**DOCUMENT SOURCE**
Chapitre IV[modifier]

(1) Une invasion des Perses était imminente ; nos avant- postes en étaient prévenus par tous les transfuges, et Constance accourait au secours de l’Orient. Mais son cœur était dévoré d’envie devant l’éclatant témoignage que proclamait la renommée des travaux et des vertus héroïques de Julien : les Alamans terrassés, les cités de la Gaule arrachées aux mains des barbares, eux-mêmes soumis et devenus tributaires ; autant de blessures portées à sa vanité jalouse.

(2) Il craignit que l’avenir ne lui en réservât de plus cruelles encore ; et, par le conseil, dit-on, du préfet Florence, il envoya en Gaule Décence, tribun des notaires, avec mission de tirer de l’armée de Julien toutes les troupes auxiliaires, composées d’Hérules, de Bataves, de Pétulants et de Celtes ; de réunir trois cents hommes choisis dans les autres corps, et de diriger le tout sur l’Orient, avec assez de diligence pour que ces troupes pussent au printemps entrer en ligne contre les Perses.

(3) Lupicin était nominativement désigné pour commander ce détachement ; car on ignorait encore à la cour l’expédition de Bretagne. De plus, Sintula, grand écuyer de César, reçut l’ordre de prendre l’élite des scutaires et des gentils, et de se mettre à la tête de cet autre démembrement de l’armée des Gaules.

(4) Julien se soumit sans murmure, déterminé à déférer en tout à la volonté supérieure. Il ne put cependant s’empêcher de protester contre tout emploi de contrainte à l’égard des soldats natifs d’outre-Rhin, qui, venant lui offrir leurs bras, avaient stipulé qu’on ne les ferait jamais servir au-delà des Alpes. C’était, disait-il, une clause toujours insérée par les barbares dans leurs engagements volontaires ; y porter atteinte était compromettre cette voie de recrutement pour l’avenir. Mais il parlait en vain.

(5) Le tribun, sans avoir égard à ses remontrances, exécuta strictement ses ordres. Il écréma auxiliaires et légions de leurs soldats les plus vigoureux et les plus dispos, et partit avec cette élite, tout joyeux de s’être acquis par là de nouveaux titres aux faveurs de la cour.

(6) Restait à expédier le complément des troupes demandées. César éprouvait une anxiété des plus vives. Il avait affaire aux plus farouches des soldats, et les ordres de l’empereur étaient péremptoires. Dans son embarras, qu’augmentait l’absence du général de la cavalerie, il manda près de lui le préfet, qui s’était rendu à Vienne sous prétexte de s’occuper des subsistances, mais en réalité pour s’éloigner du théâtre de la crise.

(7) Florence passait effectivement pour avoir, dans des rapports antérieurs, fortement appuyé près de Constance sur l’esprit militaire des corps employés à la défense des Gaules, sur l’effroi qu’ils inspiraient aux barbares, et pour avoir, par ces raisons mêmes, conclu au retrait de ces troupes.

**DONNÉES ENREGISTRÉES**
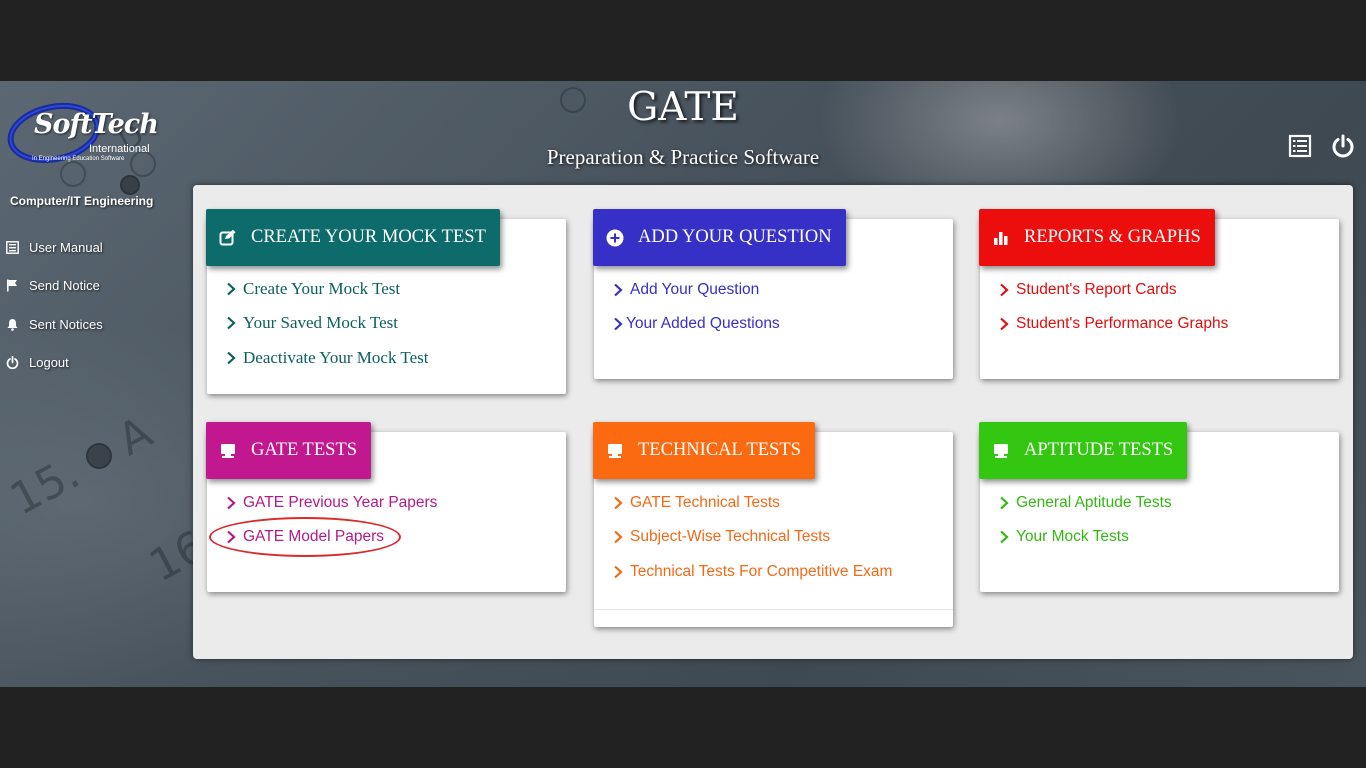  Describe the element at coordinates (336, 358) in the screenshot. I see `link-label: Deactivate Your Mock Test` at that location.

**VOTRE CONSIGNE**
Prolongez, s'il vous plaît, le récit sur Julien et le retrait des troupes de Gaule à partir de sa dernière phrase. Les données n'ont aucun rôle dans cet exercice.

**CORRIGÉ**
(8) À l’invitation de Julien de venir l’aider de ses avis, il ne répondit que par un refus obstiné. La lettre de ce dernier, en effet, disait en termes formels (ce qui était loin de rassurer Florence) que le poste du préfet était près du général dans les moments difficiles. Julien ajoutait que s’il persistait à le laisser seul, il allait lui-même déposer le titre de César, préférant la mort à la responsabilité terrible qui allait peser sur lui. Mais toutes les raisons vinrent se briser contre l’opiniâtreté du préfet.

(9) Ainsi livré à ses incertitudes par l’absence d’un de ses conseils et la pusillanimité de l’autre, Julien, après quelque hésitation, jugea n’avoir d’autre parti à prendre que de presser officiellement le départ, et fit mettre en marche les troupes déjà sorties de leurs quartiers.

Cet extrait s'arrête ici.